* **DOCUMENT SECTION**
>> start
[A5HLEY]

Hi all. I'm having trouble getting started on this problem. Any suggestions would be appreciated!'


The complete combustion of ethylene [C2H4(g)] produces CO2(g) and H2O(g). If the concentration of ethylene is decreasing at the rate of 0.324 M/s, what are the rates of change in the concentrations of CO2 and H2O?

[froster]

Aren't they equal? A mole of ethylene consumed equals a mole of carbon dioxide and a mole of water. So as fast as ethylene is being consumed should be as fast as the products are formed because of the 1:1 stoichiometry.

Am I right here? Sorry it's been a while... What's throwing me off is that the rate of formation just might be half instead of equal... 0.5(.324M/s)

[Borek]

Aren't they equal? A mole of ethylene consumed equals a mole of carbon dioxide and a mole of water. So as fast as ethylene is being consumed should be as fast as the products are formed because of the 1:1 stoichiometry.

You are close - it is all defined by the reaction stoichiometry, but you are wrong - it is not 1:1.

Ashley - start with balanced reaction equation.

[A5HLEY]

Aren't they equal? A mole of ethylene consumed equals a mole of carbon dioxide and a mole of water. So as fast as ethylene is being consumed should be as fast as the products are formed because of the 1:1 stoichiometry.

You are close - it is all defined by the reaction stoichiometry, but you are wrong - it is not 1:1.

Ashley - start with balanced reaction equation.

I think its 2 C2H4O + 5 O2 --> 4 CO2 + 4 H2O

[Borek]

Ethylene is not C₂H₄O.

[A5HLEY]

Oops! Wrong problem!

C2H4 + 3O2 --> 2CO2 + 2 H2O

Is that better?

[froster]

In that case wouldn't the rate of formation for each of the products be 2*0.324M/s?

[Borek]

OK, OK
>> end
Stored entries
>> start
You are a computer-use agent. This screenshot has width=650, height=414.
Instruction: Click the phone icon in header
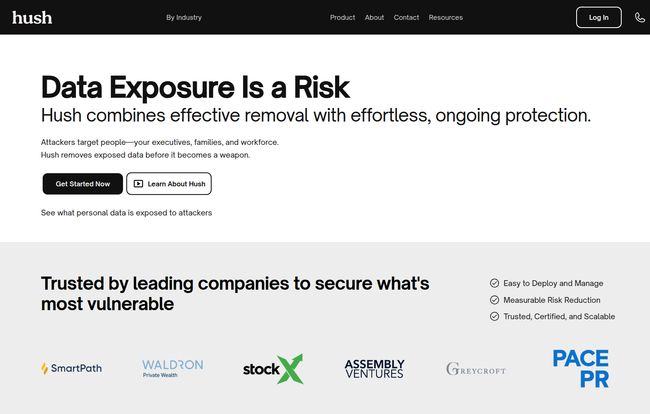coord(640,17)
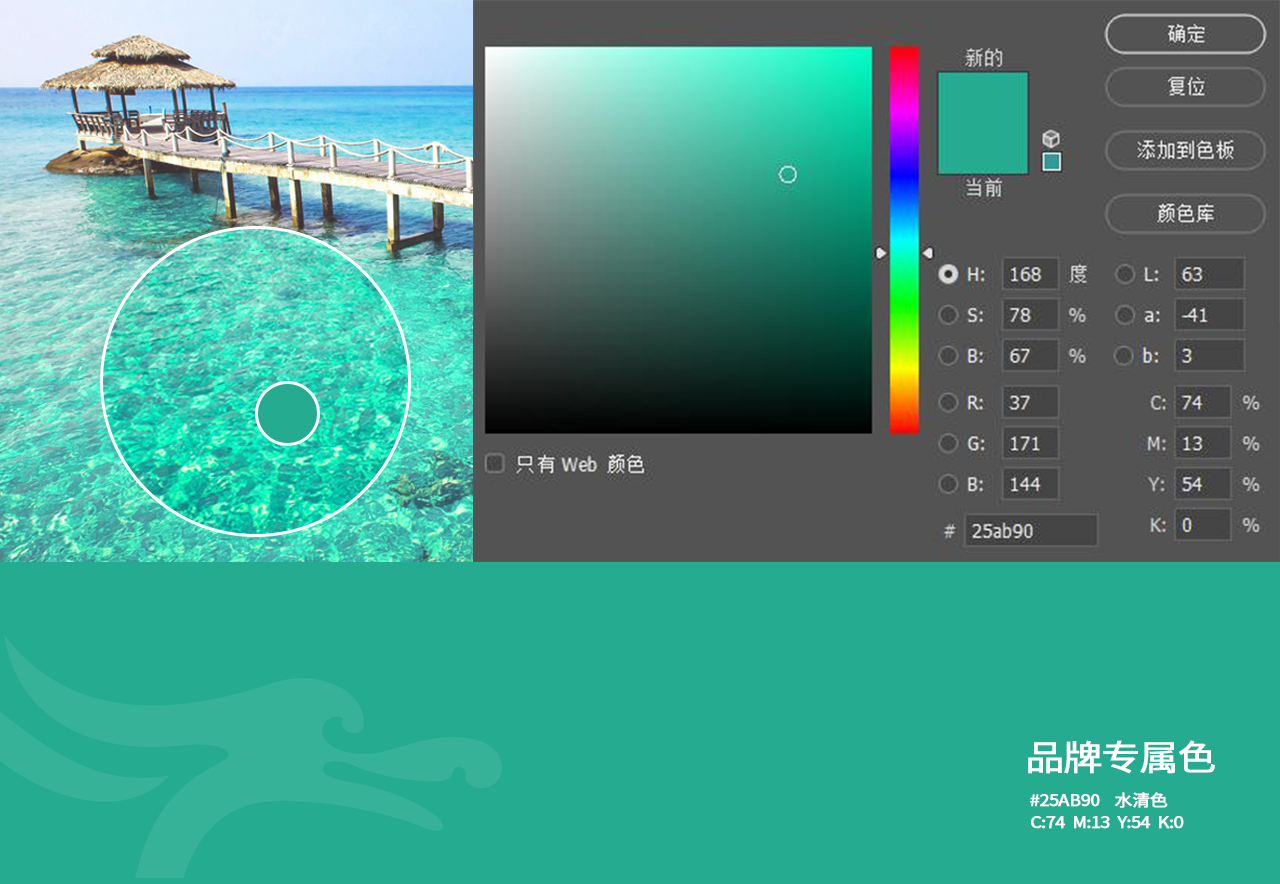Viewport: 1280px width, 884px height.
Task: Click the left hue slider arrow
Action: click(x=880, y=253)
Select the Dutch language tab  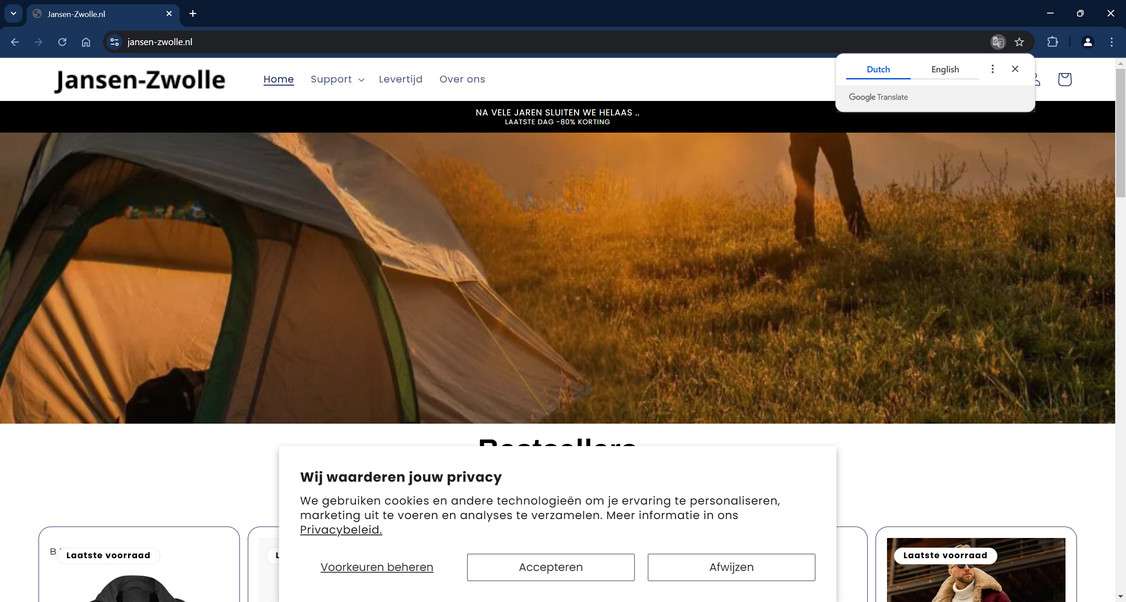tap(878, 70)
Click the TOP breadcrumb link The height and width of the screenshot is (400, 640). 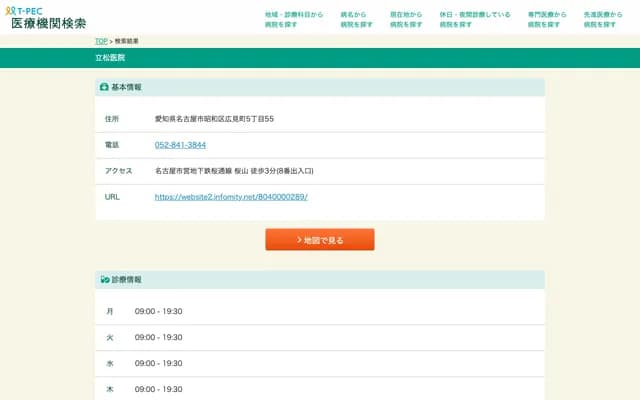tap(101, 41)

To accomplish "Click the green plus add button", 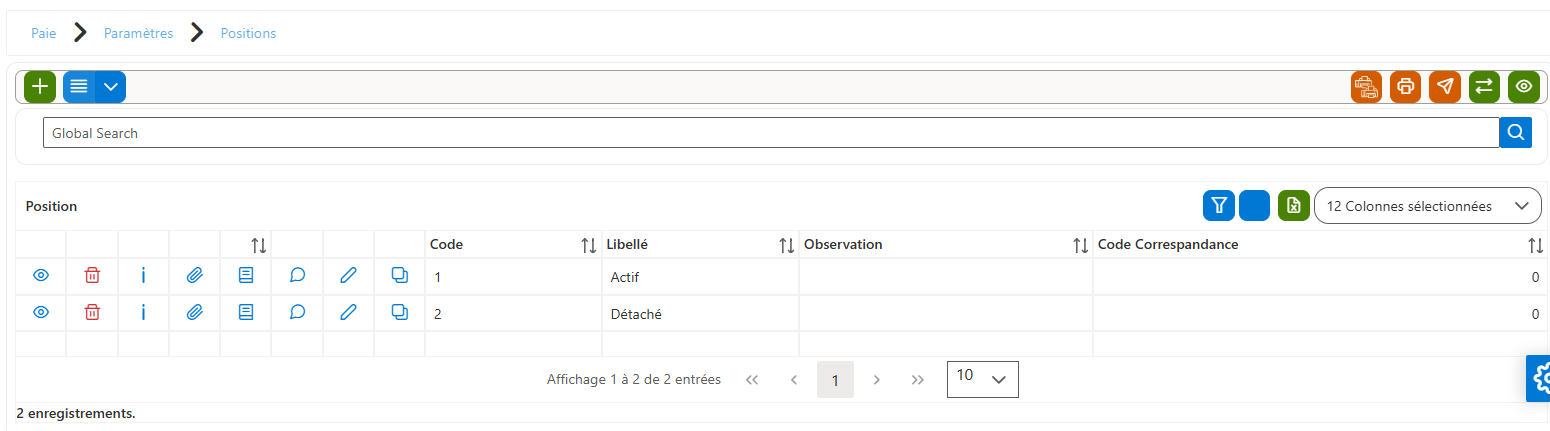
>> end
* **REQUIRED TASK 1**
List every distinct chemical formula that appears in the ethylene combustion thread.
* **REQUIRED TASK 2**
In the ethylene combustion thread, what balanced equation does A5HLEY give after realizing the first one was for the wrong problem?

* **RIGHT ANSWER 1**
C2H4, CO2, H2O, C2H4O, O2

* **RIGHT ANSWER 2**
C2H4 + 3O2 --> 2CO2 + 2 H2O